MMAFFBen: A Multilingual and Multimodal Affective Analysis Benchmark for Evaluating LLMs and VLMs
Zhiwei Liu, Lingfei Qian, Qianqian Xie, Jimin Huang, Kailai Yang, Sophia Ananiadou

TL;DR
This paper introduces MMAFFBen, a comprehensive multilingual multimodal benchmark for affective analysis, evaluating the capabilities of large models across text, image, and video modalities in 35 languages.
Contribution
It presents the first extensive open-source benchmark and datasets for evaluating and fine-tuning models on multilingual multimodal affective analysis tasks.
Findings
Systematic evaluation of LMs on affective tasks across multiple modalities.
Development of datasets for fine-tuning affective analysis models.

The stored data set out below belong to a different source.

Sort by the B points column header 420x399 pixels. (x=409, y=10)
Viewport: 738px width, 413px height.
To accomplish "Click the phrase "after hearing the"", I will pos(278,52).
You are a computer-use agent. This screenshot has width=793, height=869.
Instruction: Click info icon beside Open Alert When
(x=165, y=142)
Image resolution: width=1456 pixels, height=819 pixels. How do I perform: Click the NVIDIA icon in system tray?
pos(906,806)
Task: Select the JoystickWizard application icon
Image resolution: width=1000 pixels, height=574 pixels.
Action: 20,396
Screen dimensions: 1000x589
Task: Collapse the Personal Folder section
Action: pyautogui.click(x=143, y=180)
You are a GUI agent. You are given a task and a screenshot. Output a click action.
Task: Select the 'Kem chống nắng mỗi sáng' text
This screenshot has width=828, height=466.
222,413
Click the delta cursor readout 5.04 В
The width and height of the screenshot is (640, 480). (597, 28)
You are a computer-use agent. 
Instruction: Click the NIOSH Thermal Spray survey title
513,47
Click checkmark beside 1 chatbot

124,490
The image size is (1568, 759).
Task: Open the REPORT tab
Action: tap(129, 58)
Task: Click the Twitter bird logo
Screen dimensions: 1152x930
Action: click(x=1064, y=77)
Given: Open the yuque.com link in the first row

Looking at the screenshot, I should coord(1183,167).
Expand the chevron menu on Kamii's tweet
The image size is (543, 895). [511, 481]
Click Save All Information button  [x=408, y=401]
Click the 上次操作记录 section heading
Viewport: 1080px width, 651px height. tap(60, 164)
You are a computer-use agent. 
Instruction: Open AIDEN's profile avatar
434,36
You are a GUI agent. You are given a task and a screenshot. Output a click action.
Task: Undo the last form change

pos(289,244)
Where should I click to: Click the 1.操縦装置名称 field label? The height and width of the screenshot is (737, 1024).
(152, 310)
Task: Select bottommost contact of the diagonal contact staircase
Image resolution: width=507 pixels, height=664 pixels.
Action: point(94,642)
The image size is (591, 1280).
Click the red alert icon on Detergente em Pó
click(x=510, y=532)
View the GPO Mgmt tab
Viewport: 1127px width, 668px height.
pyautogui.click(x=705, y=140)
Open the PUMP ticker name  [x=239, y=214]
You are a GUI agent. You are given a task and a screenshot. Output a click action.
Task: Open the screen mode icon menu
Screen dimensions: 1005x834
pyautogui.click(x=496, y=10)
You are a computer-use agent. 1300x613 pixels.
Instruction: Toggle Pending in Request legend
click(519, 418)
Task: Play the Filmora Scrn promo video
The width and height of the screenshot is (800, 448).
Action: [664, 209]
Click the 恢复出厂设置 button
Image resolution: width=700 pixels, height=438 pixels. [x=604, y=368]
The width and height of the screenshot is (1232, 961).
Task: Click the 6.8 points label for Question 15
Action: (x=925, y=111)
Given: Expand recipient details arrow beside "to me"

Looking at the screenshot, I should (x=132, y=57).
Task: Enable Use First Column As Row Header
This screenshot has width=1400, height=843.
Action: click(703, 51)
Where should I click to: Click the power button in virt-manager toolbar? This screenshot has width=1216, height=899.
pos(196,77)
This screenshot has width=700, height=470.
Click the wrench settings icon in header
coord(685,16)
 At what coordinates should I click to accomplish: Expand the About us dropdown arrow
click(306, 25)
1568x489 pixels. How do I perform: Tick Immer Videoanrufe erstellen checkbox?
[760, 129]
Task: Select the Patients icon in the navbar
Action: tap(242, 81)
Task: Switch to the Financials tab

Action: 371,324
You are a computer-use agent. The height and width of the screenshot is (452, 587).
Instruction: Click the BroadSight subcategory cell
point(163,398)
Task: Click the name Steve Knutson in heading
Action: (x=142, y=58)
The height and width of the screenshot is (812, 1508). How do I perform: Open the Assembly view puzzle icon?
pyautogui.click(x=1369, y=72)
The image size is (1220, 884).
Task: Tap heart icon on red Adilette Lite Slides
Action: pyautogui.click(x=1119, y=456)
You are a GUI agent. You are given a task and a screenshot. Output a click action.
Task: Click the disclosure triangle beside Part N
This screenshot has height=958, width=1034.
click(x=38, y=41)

Comparison of model performances, including GPT-4o-mini.
Abstract
Large language models and vision-language models (which we jointly call LMs) have transformed NLP and CV, demonstrating remarkable potential across various fields. However, their capabilities in affective analysis (i.e. sentiment analysis and emotion detection) remain underexplored. This gap is largely due to the absence of comprehensive evaluation benchmarks, and the inherent complexity of affective analysis tasks. In this paper, we introduce MMAFFBen, the first extensive open-source benchmark for multilingual multimodal affective analysis. MMAFFBen encompasses text, image, and video modalities across 35 languages, covering four key affective analysis tasks: sentiment polarity, sentiment intensity, emotion classification, and emotion intensity. Moreover, we construct the MMAFFIn dataset for fine-tuning LMs on affective analysis tasks, and further develop MMAFFLM-3b and MMAFFLM-7b based…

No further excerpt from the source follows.